Brakes - 'I Can't Stand To Stand Beside You' (Tugboat)
4/5
By: Thomas Hannan
Audioslave flopped. Velvet Revolver look incredible but so far lack any proper tunes. Crosby, Stills, Nash & Young... well, precisely. Someone needs to give supergroups a good name. Brakes could be those people.
Declaring themselves 'Brighton's answer to Velvet Revolver', Brakes (not The Brakes, just Brakes - got it?) number Eamon from British Sea Power, Mark from The Tenderfoot and both Tom and Alex from The Electric Soft Parade. On paper, it should be a great record. On CD, it lives up to that promise - an unhurried, calculated riot, making use of a tune of killer simplicity and a bizarre, menacing jangle that will have you pondering its strangely addictive drawl long after its mere four minutes and peculiar b-sides (which actually sandwich the single instead of following it) have run their course.

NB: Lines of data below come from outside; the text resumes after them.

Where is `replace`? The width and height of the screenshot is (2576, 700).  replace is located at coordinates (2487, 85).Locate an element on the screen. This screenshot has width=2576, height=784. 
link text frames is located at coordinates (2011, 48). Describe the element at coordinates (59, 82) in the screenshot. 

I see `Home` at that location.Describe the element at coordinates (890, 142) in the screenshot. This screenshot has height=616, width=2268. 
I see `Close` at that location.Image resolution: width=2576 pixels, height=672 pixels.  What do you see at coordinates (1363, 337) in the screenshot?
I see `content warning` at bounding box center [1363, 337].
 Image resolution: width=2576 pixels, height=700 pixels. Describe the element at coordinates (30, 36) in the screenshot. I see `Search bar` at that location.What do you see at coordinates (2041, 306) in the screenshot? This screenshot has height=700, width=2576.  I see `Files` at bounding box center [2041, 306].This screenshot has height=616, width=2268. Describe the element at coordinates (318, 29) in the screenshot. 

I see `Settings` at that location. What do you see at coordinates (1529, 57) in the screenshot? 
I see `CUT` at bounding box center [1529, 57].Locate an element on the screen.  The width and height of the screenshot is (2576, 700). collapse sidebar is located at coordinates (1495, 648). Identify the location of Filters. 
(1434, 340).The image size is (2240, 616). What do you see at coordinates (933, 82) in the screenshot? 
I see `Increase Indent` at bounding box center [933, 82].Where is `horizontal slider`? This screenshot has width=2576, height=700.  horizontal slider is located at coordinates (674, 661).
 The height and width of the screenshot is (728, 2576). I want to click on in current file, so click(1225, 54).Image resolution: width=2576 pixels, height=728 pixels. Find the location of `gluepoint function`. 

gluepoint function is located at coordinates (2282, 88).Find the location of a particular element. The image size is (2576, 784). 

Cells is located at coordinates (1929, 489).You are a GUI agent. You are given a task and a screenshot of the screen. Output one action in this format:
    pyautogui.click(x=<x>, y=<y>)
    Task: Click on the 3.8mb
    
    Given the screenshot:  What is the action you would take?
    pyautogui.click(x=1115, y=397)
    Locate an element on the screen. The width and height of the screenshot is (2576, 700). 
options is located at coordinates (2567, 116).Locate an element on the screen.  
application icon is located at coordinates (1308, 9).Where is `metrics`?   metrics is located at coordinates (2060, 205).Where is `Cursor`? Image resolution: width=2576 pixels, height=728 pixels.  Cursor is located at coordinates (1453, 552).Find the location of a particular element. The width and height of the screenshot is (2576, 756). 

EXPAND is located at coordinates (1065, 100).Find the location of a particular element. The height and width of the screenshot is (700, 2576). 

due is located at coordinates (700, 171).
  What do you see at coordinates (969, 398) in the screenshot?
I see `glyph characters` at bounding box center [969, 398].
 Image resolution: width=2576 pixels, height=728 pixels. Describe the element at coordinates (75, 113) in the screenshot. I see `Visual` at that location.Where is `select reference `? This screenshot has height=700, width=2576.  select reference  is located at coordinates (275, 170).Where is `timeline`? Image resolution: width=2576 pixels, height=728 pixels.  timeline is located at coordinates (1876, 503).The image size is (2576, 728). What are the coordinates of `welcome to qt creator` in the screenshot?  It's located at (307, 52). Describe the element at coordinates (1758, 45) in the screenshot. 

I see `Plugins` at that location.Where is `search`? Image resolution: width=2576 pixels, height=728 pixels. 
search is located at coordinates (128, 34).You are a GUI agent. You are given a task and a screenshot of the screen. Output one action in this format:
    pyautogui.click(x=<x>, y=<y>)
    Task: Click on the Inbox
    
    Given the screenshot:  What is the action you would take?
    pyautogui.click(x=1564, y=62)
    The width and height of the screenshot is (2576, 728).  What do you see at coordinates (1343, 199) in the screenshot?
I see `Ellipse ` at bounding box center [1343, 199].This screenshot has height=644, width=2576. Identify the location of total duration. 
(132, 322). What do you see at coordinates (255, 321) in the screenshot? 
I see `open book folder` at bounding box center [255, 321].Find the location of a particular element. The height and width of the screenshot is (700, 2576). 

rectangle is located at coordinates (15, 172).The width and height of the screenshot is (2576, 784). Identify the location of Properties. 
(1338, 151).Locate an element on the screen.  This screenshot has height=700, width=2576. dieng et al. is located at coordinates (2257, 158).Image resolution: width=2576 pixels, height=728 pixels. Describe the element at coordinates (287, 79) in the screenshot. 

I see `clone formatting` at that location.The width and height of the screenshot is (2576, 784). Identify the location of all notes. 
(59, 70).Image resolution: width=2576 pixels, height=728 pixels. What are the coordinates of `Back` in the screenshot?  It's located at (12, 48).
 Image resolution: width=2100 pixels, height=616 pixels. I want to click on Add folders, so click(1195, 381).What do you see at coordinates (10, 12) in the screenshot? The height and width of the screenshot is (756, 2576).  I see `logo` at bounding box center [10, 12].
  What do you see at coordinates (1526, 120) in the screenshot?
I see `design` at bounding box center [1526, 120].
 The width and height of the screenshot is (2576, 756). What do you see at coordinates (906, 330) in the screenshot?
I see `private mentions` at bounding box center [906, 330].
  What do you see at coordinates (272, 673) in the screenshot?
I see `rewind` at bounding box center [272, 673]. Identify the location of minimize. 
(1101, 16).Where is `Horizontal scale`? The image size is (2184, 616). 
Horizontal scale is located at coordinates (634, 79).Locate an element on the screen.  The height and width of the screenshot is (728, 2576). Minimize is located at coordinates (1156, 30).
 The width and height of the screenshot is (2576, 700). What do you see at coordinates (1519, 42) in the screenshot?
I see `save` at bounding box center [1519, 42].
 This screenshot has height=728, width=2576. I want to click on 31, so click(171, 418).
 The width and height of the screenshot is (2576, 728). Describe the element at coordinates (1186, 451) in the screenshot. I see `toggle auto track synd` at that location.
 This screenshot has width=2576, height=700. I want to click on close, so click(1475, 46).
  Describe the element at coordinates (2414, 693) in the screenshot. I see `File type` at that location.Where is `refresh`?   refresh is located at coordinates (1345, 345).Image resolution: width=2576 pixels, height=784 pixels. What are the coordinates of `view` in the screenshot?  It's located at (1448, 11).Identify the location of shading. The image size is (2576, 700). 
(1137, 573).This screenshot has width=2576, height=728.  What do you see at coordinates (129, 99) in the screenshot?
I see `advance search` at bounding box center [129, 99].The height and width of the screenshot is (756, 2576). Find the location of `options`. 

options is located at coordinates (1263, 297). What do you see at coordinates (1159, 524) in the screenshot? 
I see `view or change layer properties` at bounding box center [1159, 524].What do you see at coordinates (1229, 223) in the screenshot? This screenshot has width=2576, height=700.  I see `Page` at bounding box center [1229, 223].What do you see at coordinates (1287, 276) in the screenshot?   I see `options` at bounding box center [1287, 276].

'I Can't Stand To Stand Beside You', you see, could have painted the Brakes in a misleadingly dark light if it wasn't placed between a couple of amusing, little punk-rock ditties (the best being the Bush administration-baiting 'Cheney', with its sole lyric - 'Cheney, stop being such a dick'), 26 and 10 seconds in length respectively. There's a sense of humour to this so-called supergroup, yes - but far from novelty, as the title-track proves, it's an invitingly dark one.